Potash fails to fertilize the Canadian economy – by Colby Cosh (Maclean’s Magazine – May 21, 2012)

 Maclean’s is the largest circulation weekly news magazine in Canada, reporting on Canadian issues such as politics, pop culture, and current events.

The Tories’ decision to protect the ‘strategic’ asset in 2010 has backfired on shareholders.

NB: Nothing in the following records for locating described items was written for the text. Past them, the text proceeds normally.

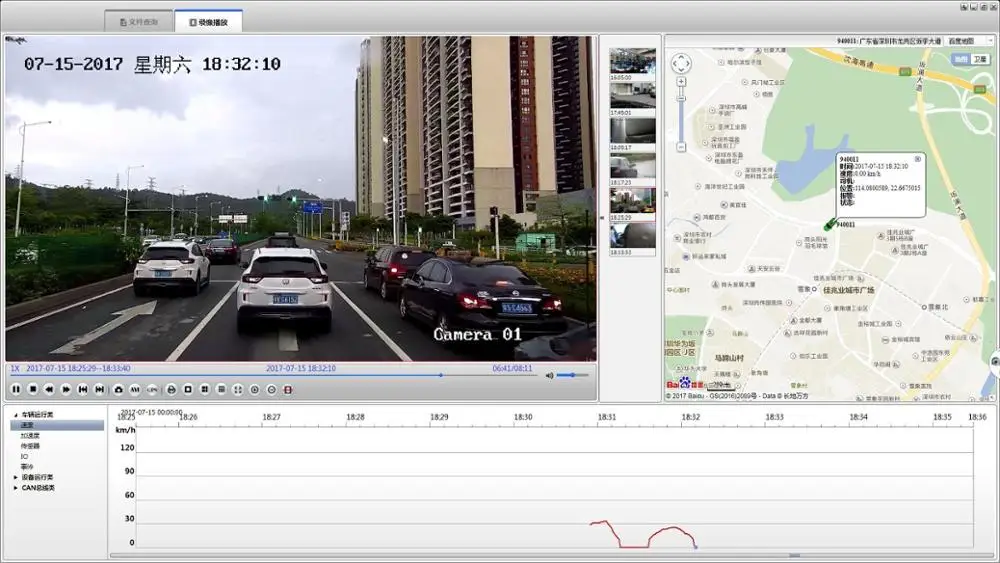Click the printer icon in playback toolbar
Viewport: 1000px width, 563px height.
(x=171, y=389)
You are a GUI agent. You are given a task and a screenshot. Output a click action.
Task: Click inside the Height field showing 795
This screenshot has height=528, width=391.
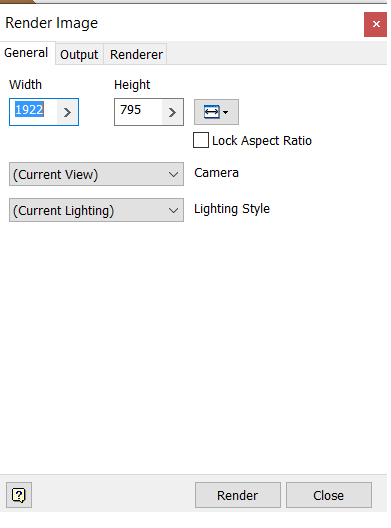point(138,112)

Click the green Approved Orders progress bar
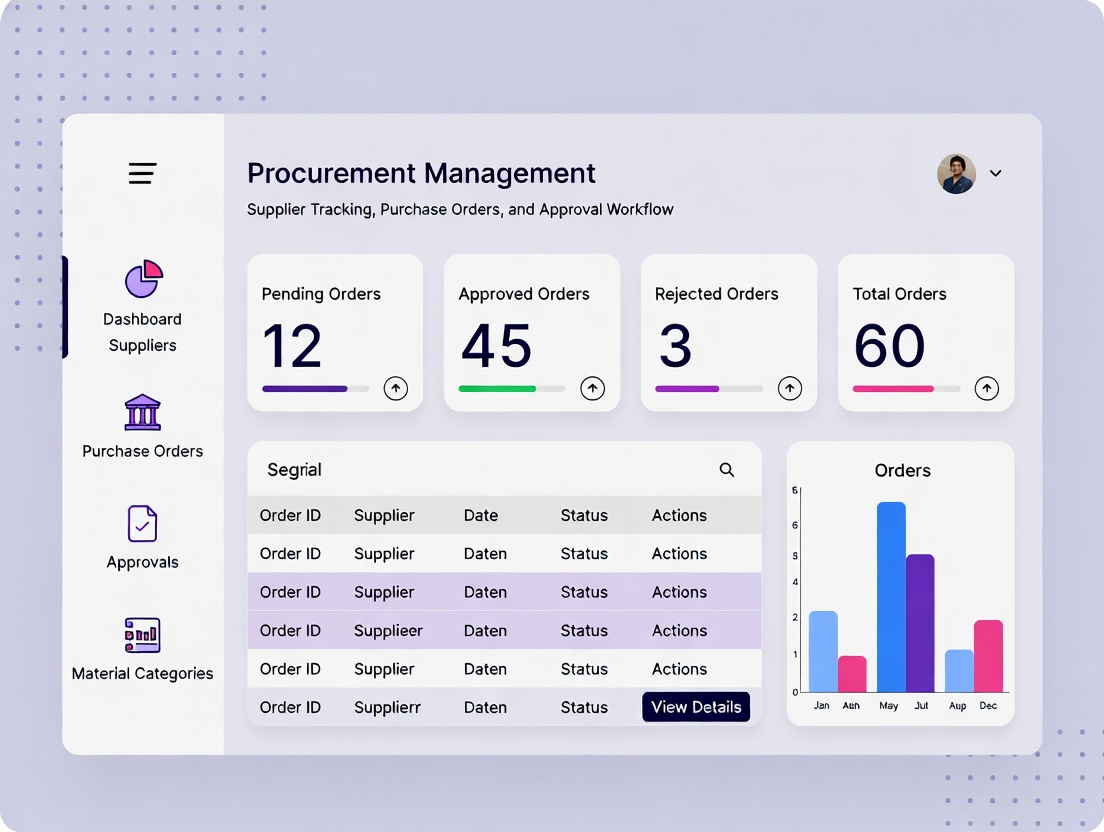(498, 388)
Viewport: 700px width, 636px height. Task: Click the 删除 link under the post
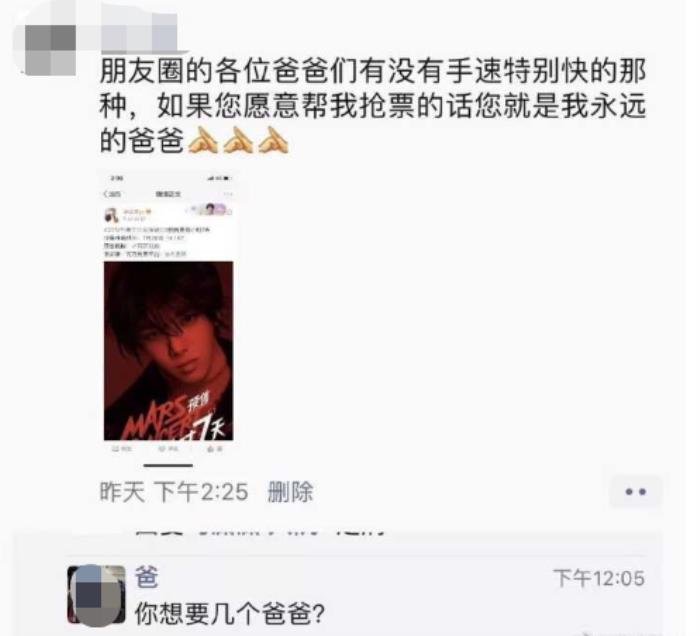pyautogui.click(x=290, y=492)
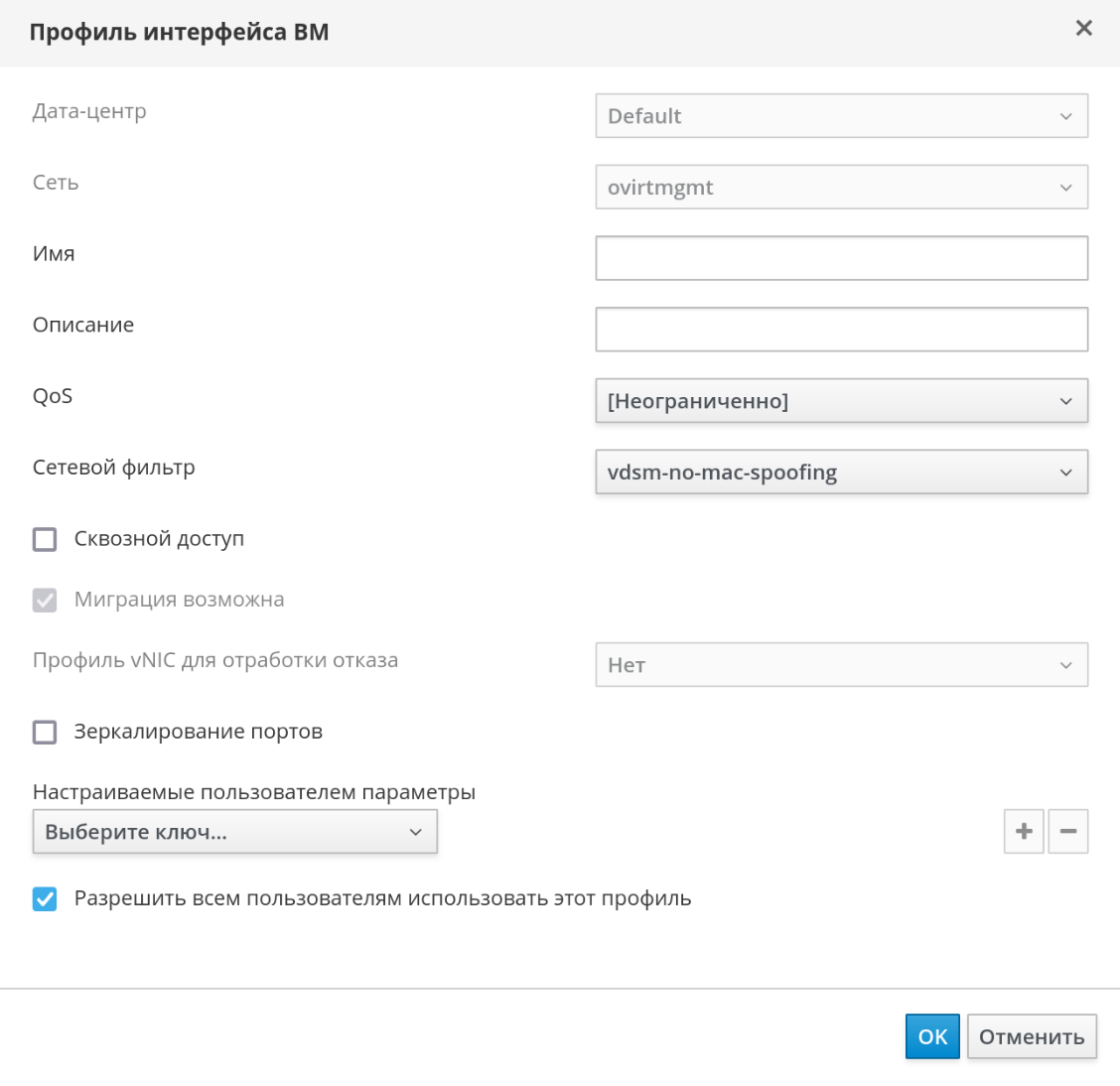The width and height of the screenshot is (1120, 1086).
Task: Toggle the Зеркалирование портов checkbox
Action: (45, 733)
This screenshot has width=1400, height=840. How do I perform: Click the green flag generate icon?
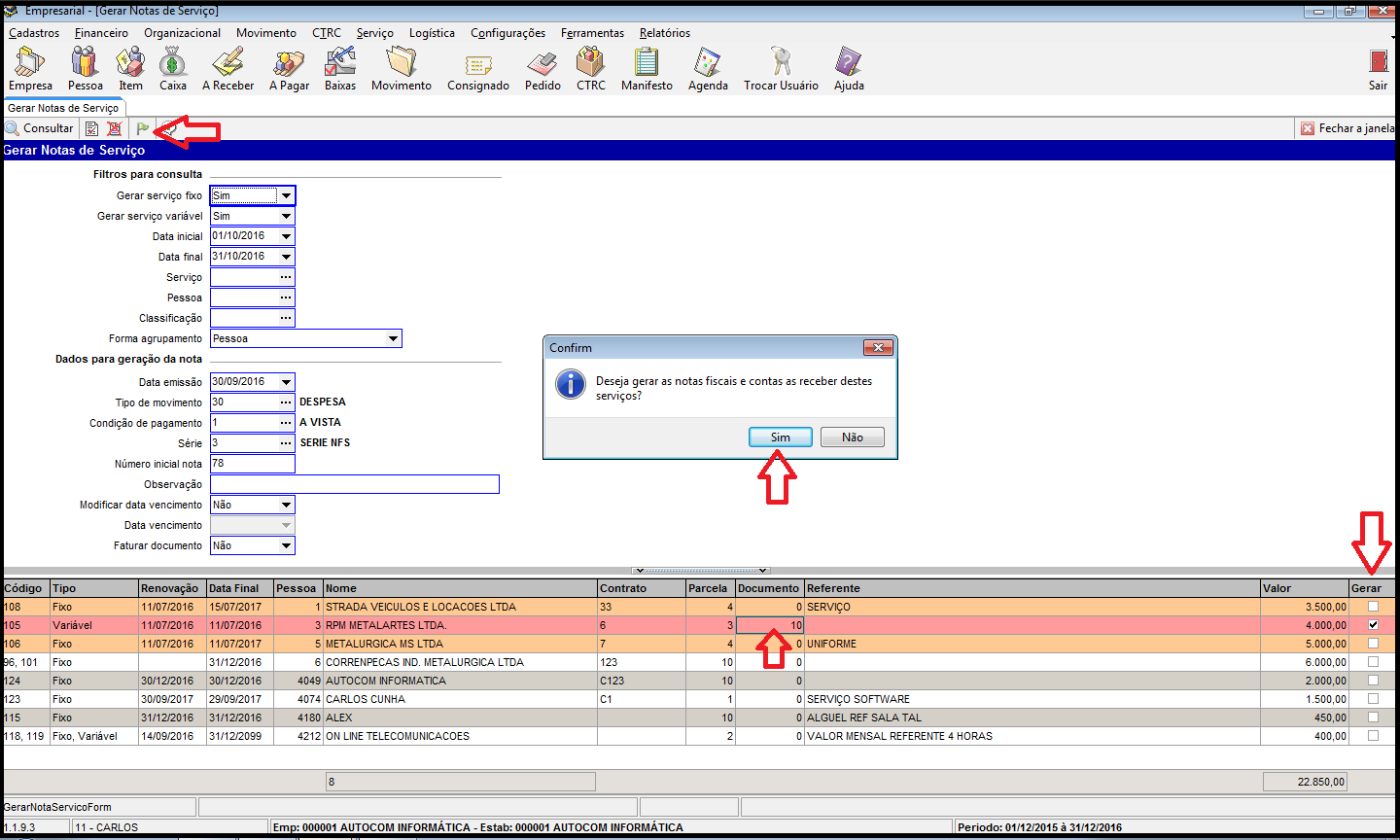(143, 128)
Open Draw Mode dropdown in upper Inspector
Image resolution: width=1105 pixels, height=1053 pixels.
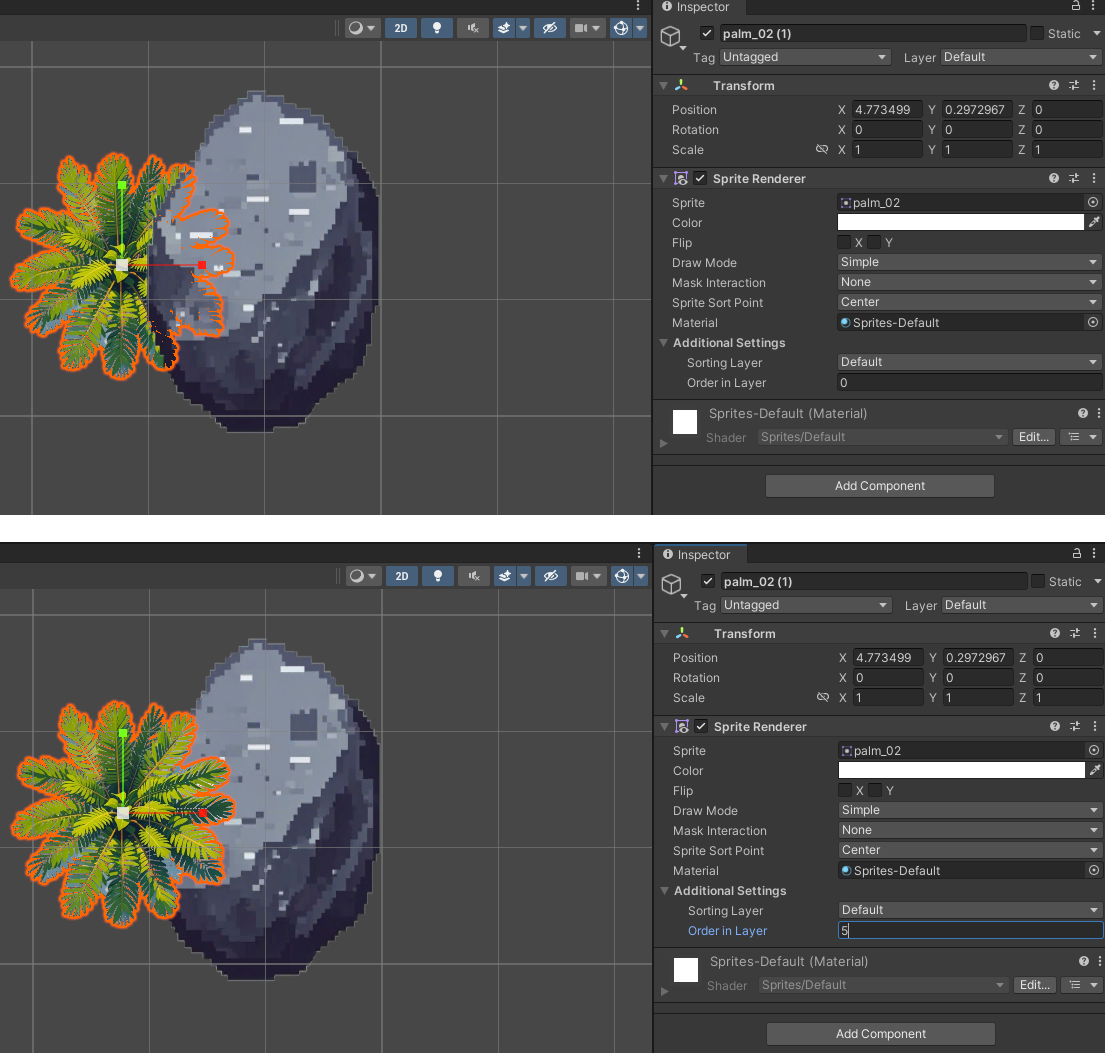969,263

Stock analysts who are bullish on potash have two powerful arguments in their corner: people have to eat, and land is something that nobody’s making any more of. As billions in Asia adopt middle-class habits to go with their rising affluence, their food needs will need to be met by global agriculture—somehow. The Potash Corporation of Saskatchewan (PCS) sees its product, used as a yield-enhancing fertilizer component, as part of the solution; it’s a tale told as often in PCS investor documents as the Christmas story is in December.
 
“Each year, the global population grows by about 75 million,” says the company’s 2011 online overview. “It is a simple reality that more people mean more food must be produced.” Most of the growth, the slide show adds, is in urban areas—and “urban consumers tend to eat higher-quality diets that include meat, fruits and vegetables.”
 
But while people have to eat, there’s nothing that says they have to eat the most land-intensive agricultural products—which means, basically, beef. (In Simon Fairlie’s meat-friendly 2010 sustainability book Meat: A Benign Extravagance, he estimates that it takes about 10 lb. of feed grain to produce a pound of beef.)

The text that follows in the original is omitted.